Dr. Lindzen is a brilliant and courageous scientist. Like so many others he laments that global warming skeptics aren’t better organized or, if practicing scientists, didn’t rally against the invasion of their respective scientific disciplines by environmental activists and socialists. He knows why they didn’t—the other side was unified in seeking an end (ending reliance on fossil fuels) to which climate science was just a means. Skeptics agree on a question of means—that science ought not be weaponized in a political debate, that “climate science” isn’t really science at all—but disagree on the end (libertarians think it’s about preserving energy freedom).

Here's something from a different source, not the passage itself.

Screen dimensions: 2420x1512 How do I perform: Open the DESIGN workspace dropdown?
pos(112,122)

Experience demonstrates that agreement on ends is a stronger organizing tool than agreement on means.
Their side tapped hundreds of millions of dollars in grants from liberal foundations and raised from “crisis of the month” direct mail campaigns, plus the nation’s universities, already captured by the left, for an almost bottomless pool of free manpower, venues, and more funding. Our side could barely afford to hire any staff or even pay for travel expenses to bring our wide-flung alliance together a few times to share ideas.
We were just massively outmatched.
I sometimes think we are in the “shock and awe” stage of the climate debate. The other side is demonstrating its complete dominance of the media, academy, Hollywood, industry, the left, the environmental movement, and the Democrat Party. It’s quite a show. But how will it end? It’s possible to lose a lot of battles and still win wars. Will the public be dazzled and then persuaded that the alarmists are right? Or will they see through it all and continue to vote against politicians who pledge allegiance to global warming dogma?

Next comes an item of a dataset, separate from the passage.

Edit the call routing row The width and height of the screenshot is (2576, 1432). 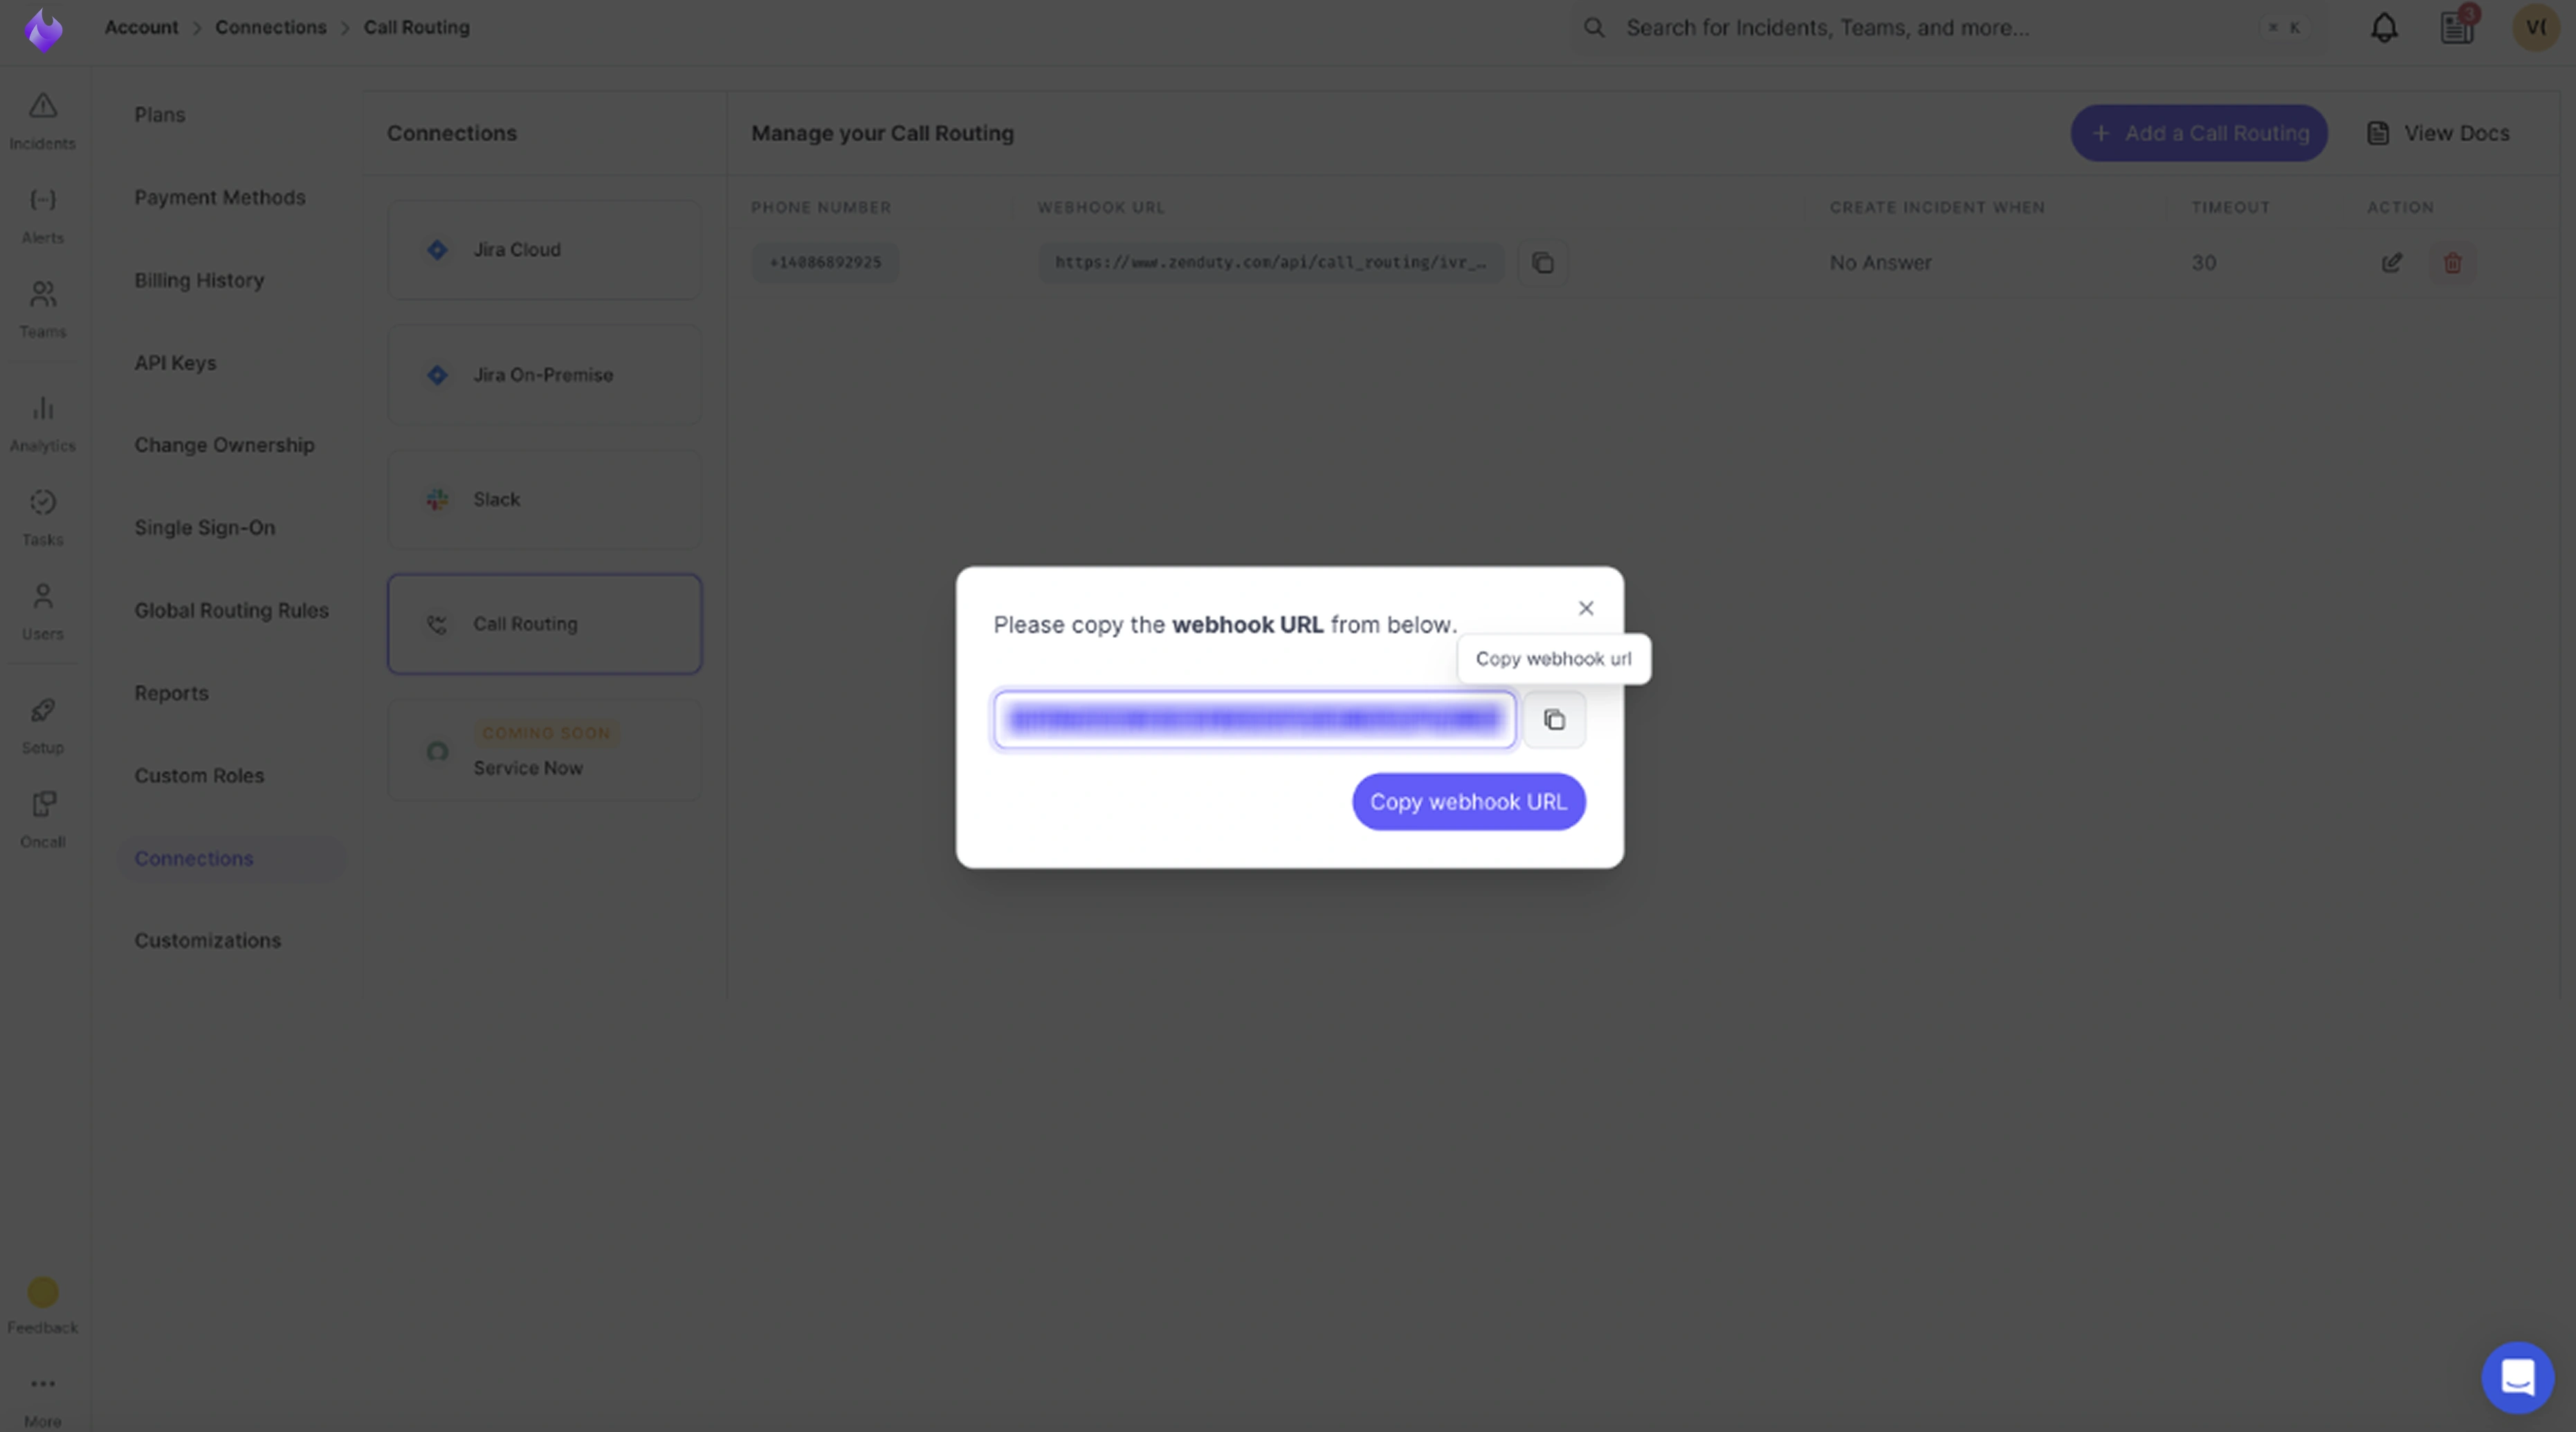point(2391,263)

In my 34 years with Heartland, I often encountered academics who thought they should be the leaders of a social movement (education reform, health care reform, global warming skepticism, etc.) but who would never lift a finger to write a marketing plan, a fundraising proposal, a job description, or to seek financial support for the effort from anyone other than me. (And heaven forbid that they donate even $50 to a think tank that was doing all these things on their behalf.) Then they would sit on the sidelines and complain that their ideas weren’t getting the support they thought they deserved.

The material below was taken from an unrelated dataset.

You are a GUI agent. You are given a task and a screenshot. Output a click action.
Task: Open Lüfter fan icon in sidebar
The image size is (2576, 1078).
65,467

Maybe academics can’t be expected to lead. But why did Heritage, Cato (Dick’s former employer), or other think tanks and advocacy groups (except Heartland and CEI) do so little on the issue? (And now Cato, even less.) Because no one is immune to “extraordinary public delusions and the madness of crowds.” Because courage is never in sufficient supply to meet the demand. Because donors are often naive or easily intimidated. Because most think tanks are rotten at marketing (except marketing to their donors, politely called “development”).
Heartland’s total annual budget is less, I’m sure, than Cato or Heritage report as earnings on their cash reserves. Either could have bumped Heartland from its role as de facto leader of the skeptics just by hiring three or four people devoted specifically to the issue and then leveraging their enormous communications and “development’ machinery. The funding needed to do it is almost a rounding error in their annual budgets. But they haven’t, and probably won’t.
I am no longer an officer of The Heartland Institute, but can report that its chairman and president are just as committed to fighting global warming alarmism as I was. They have a marketing plan that would allow us to win, despite the odds, but they need the funds to implement it. Until those funds arrive, our side will continue to lose.
I don’t have kids, and therefore have no grandkids, but if I did… and if they asked me where I was when the global warming alarmists destroyed one of the pillars of Western civilization, I would say I was on the front lines and fought with every last bit of energy I had. I “left it all on the field,” as they say.
Joseph Bast is cofounder of the Heartland Institute and now a senior fellow.